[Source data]
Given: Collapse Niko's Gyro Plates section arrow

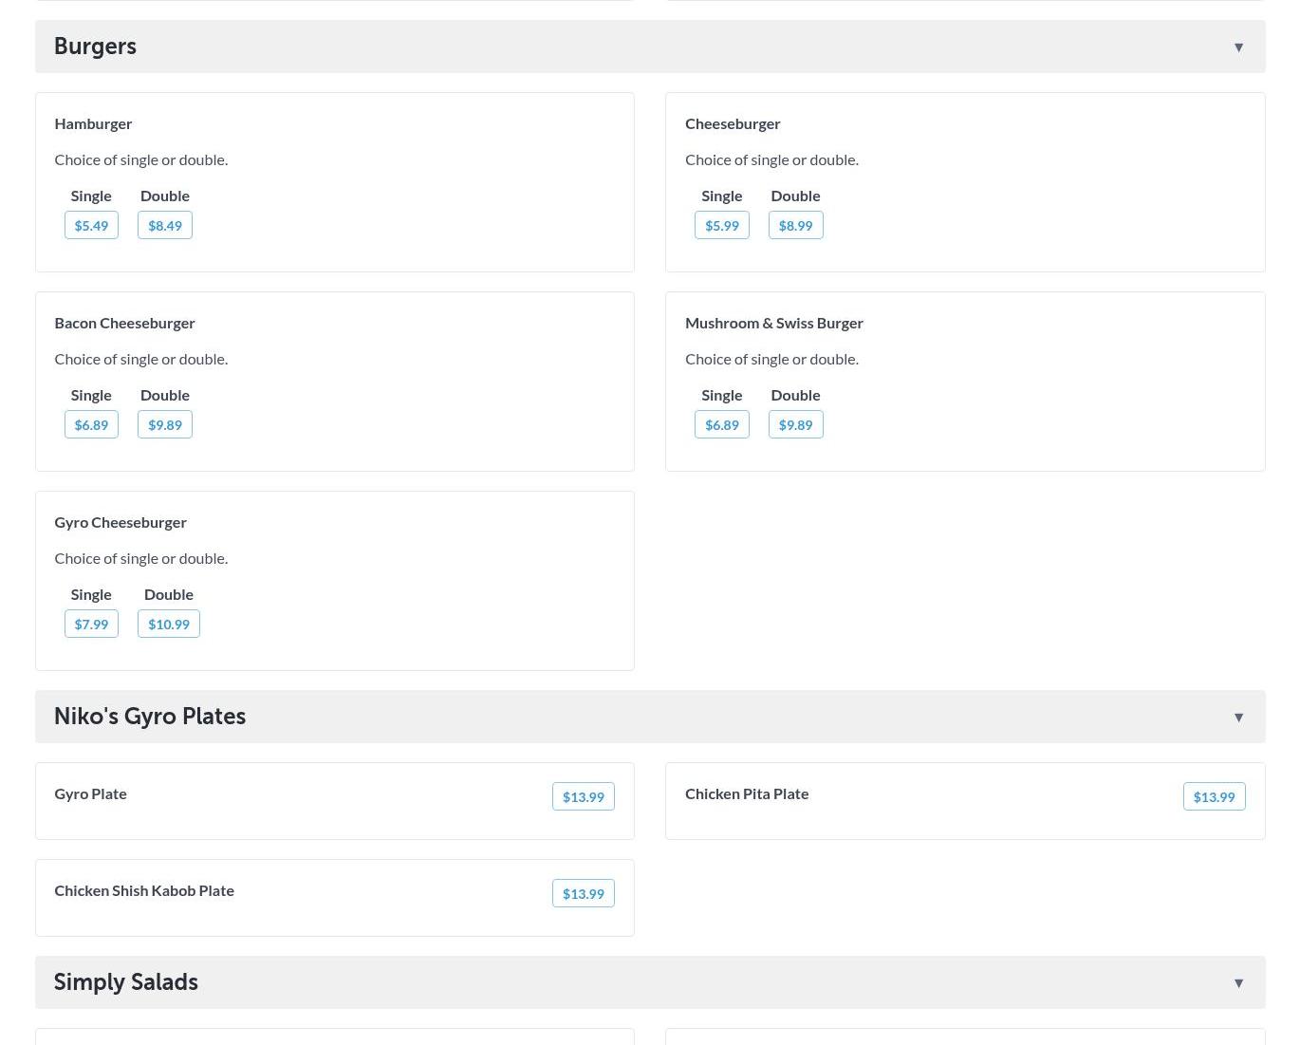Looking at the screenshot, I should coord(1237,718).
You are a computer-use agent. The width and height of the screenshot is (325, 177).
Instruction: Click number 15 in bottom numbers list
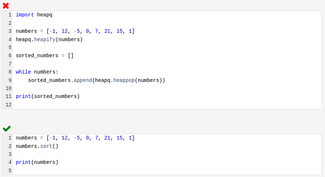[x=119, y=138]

---

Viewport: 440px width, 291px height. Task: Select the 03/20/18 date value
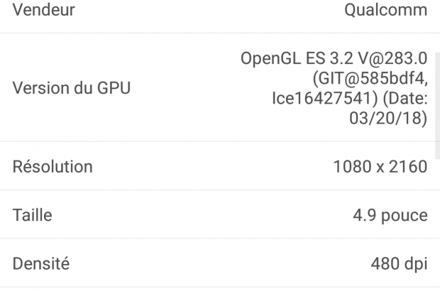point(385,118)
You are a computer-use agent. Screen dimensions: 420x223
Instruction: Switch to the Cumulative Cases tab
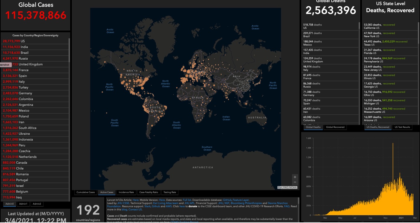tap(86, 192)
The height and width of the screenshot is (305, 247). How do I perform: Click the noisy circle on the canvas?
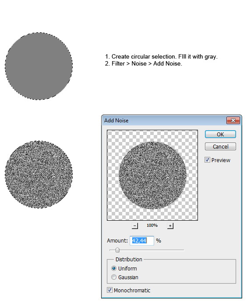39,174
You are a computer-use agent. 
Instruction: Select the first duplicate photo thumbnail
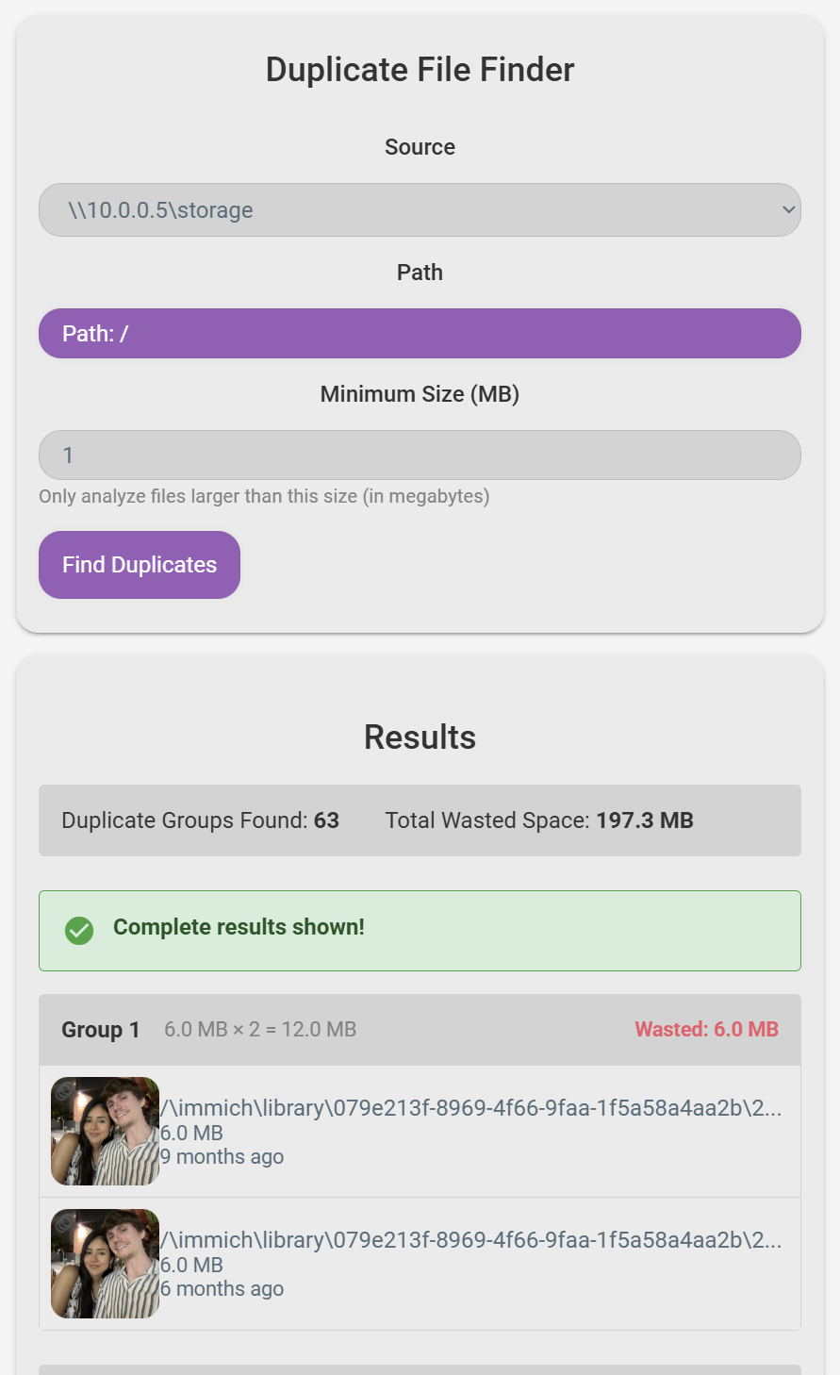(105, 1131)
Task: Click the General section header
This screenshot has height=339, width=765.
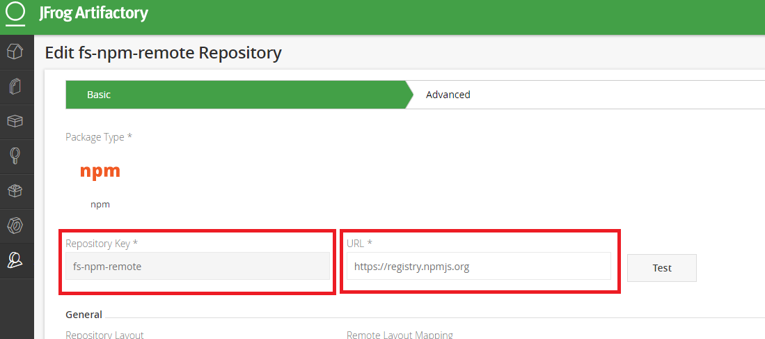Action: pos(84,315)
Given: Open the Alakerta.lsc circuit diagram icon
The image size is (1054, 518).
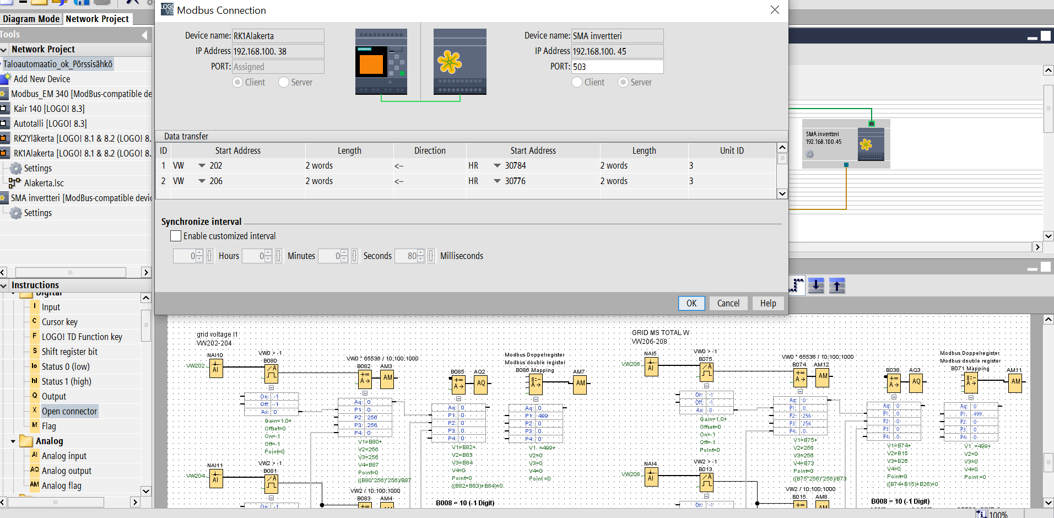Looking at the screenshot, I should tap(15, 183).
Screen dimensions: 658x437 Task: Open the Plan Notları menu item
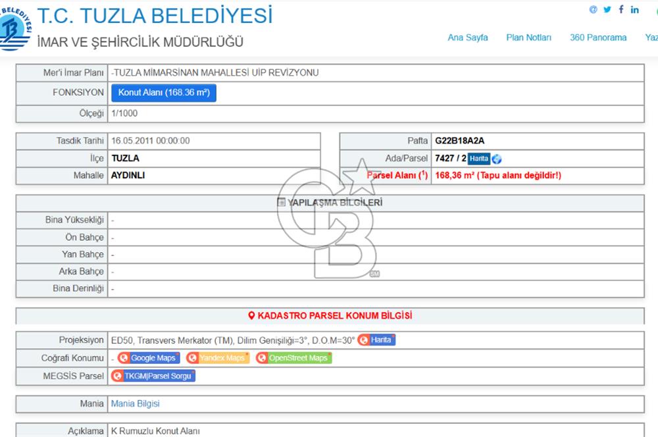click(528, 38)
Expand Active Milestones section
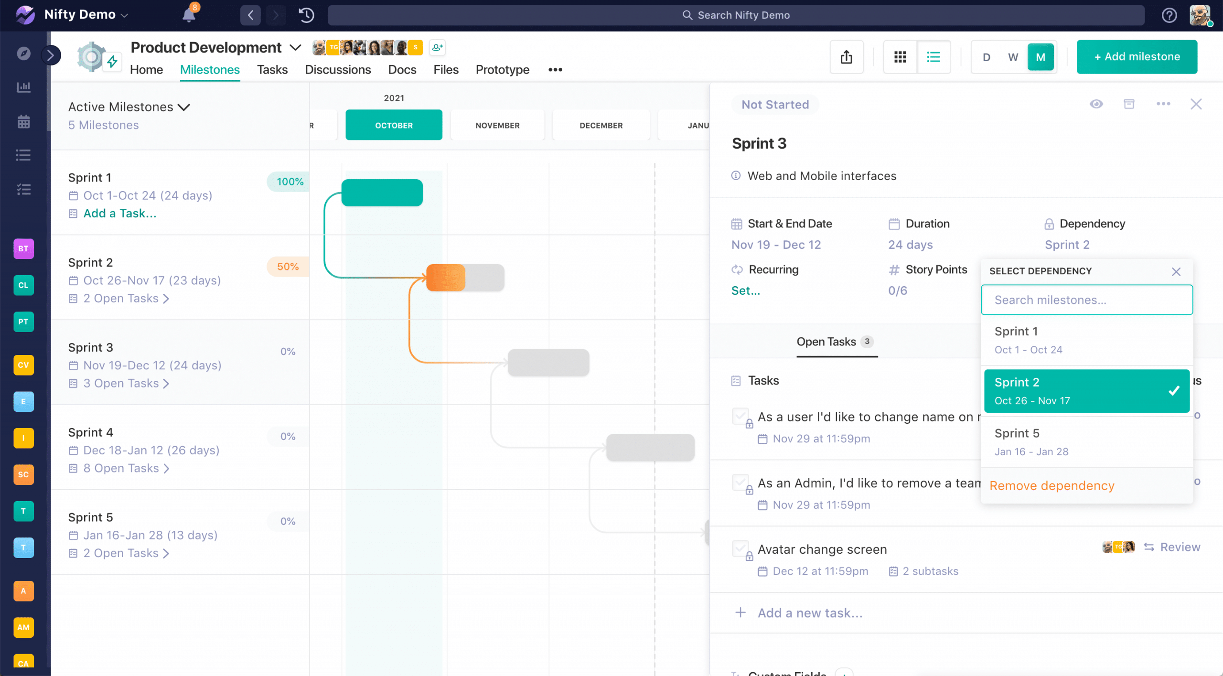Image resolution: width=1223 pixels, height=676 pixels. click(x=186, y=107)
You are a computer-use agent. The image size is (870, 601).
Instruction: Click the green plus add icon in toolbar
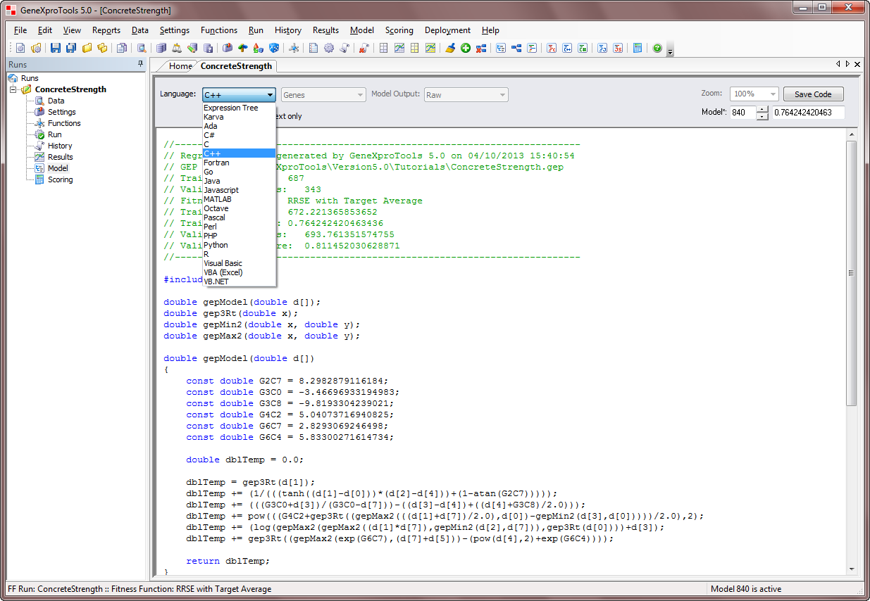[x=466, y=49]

...

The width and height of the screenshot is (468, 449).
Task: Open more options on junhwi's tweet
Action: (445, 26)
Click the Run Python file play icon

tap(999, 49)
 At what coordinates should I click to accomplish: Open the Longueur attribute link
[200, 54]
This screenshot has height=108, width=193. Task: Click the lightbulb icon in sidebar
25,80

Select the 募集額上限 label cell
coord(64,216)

:: Your objective ::
Each line above with the string "computer" should be reported in full.

:: Response to the exercise ::
You are a computer-use agent. The width and height of the screenshot is (325, 177).
You are a computer-use agent. Screen dimensions: 420x223
You are a computer-use agent. 
You are a computer-use agent. The image size is (870, 601).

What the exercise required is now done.